*** Given records ***

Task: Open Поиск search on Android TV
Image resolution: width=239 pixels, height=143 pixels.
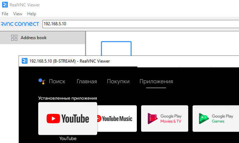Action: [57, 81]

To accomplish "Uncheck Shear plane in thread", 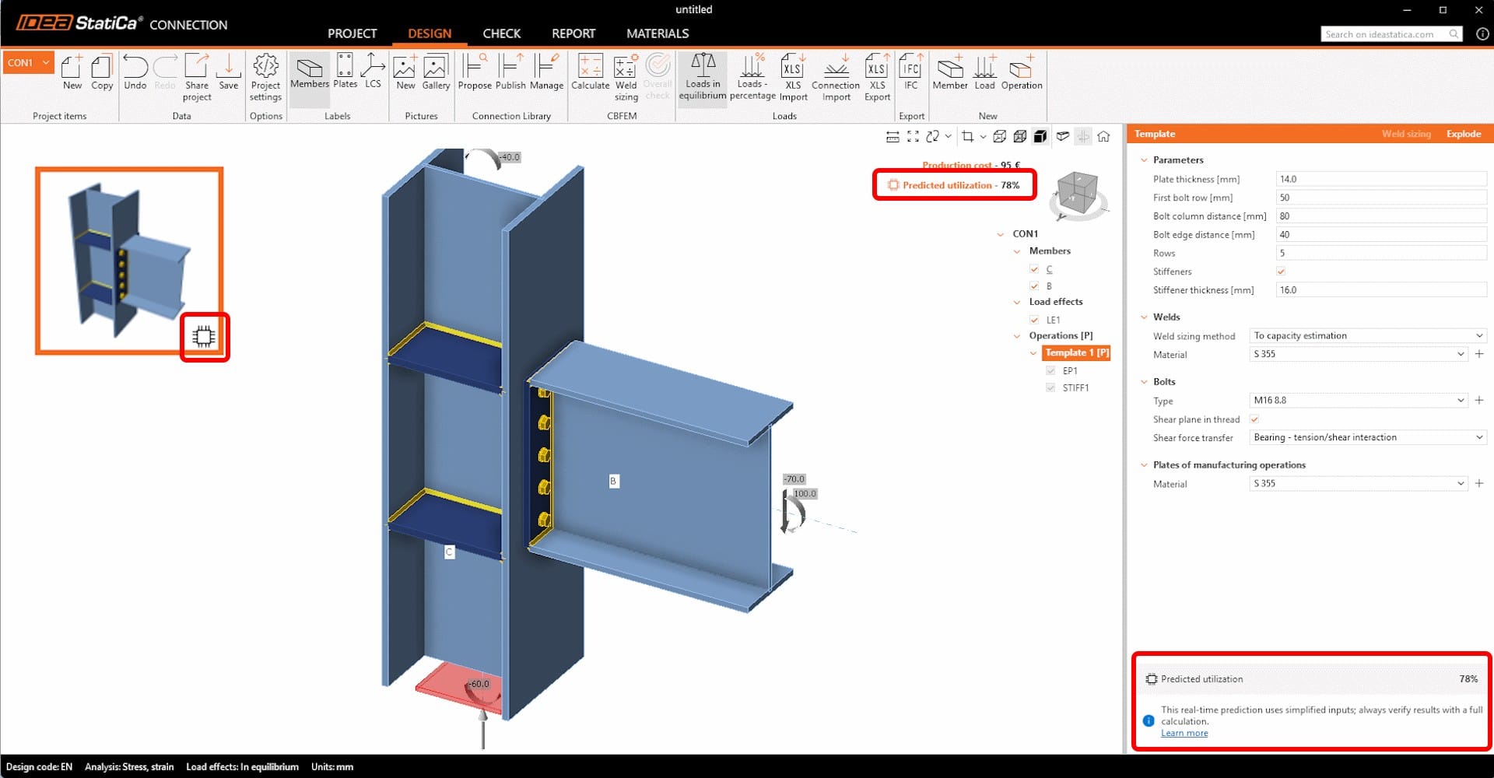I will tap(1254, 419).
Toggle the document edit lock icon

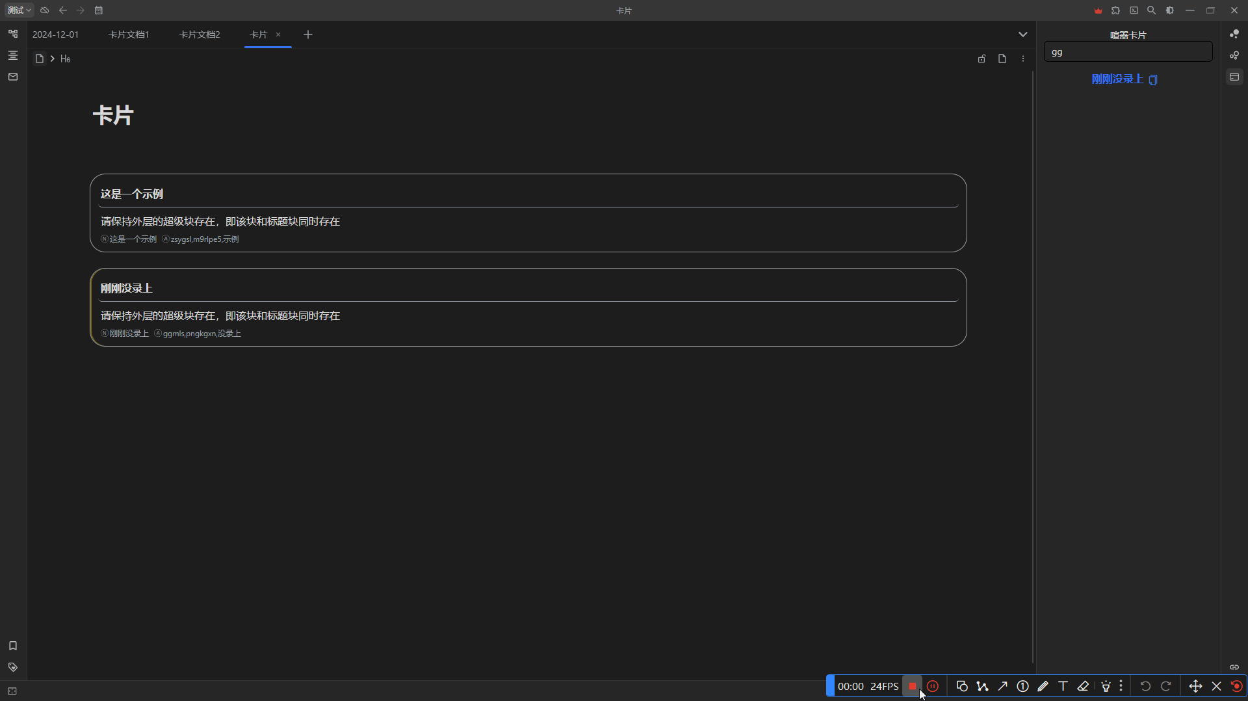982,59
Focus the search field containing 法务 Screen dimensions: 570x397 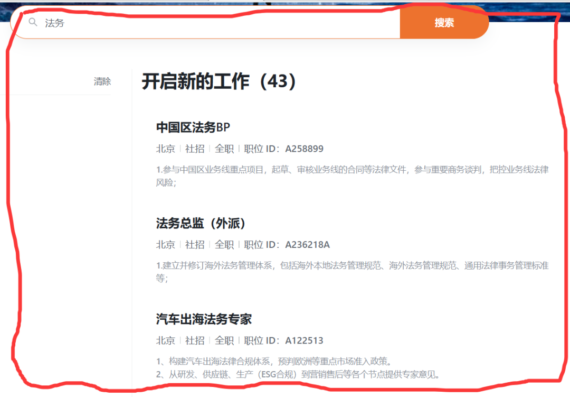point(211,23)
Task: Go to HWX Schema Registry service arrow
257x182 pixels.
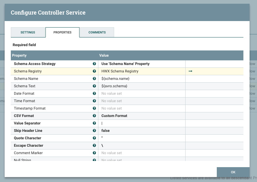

*** End of Given records ***

## What is expected
Search the entries for the string "Task" and collect each line that has it.

## Written answer
Task: Open Поиск search on Android TV
Task: Go to HWX Schema Registry service arrow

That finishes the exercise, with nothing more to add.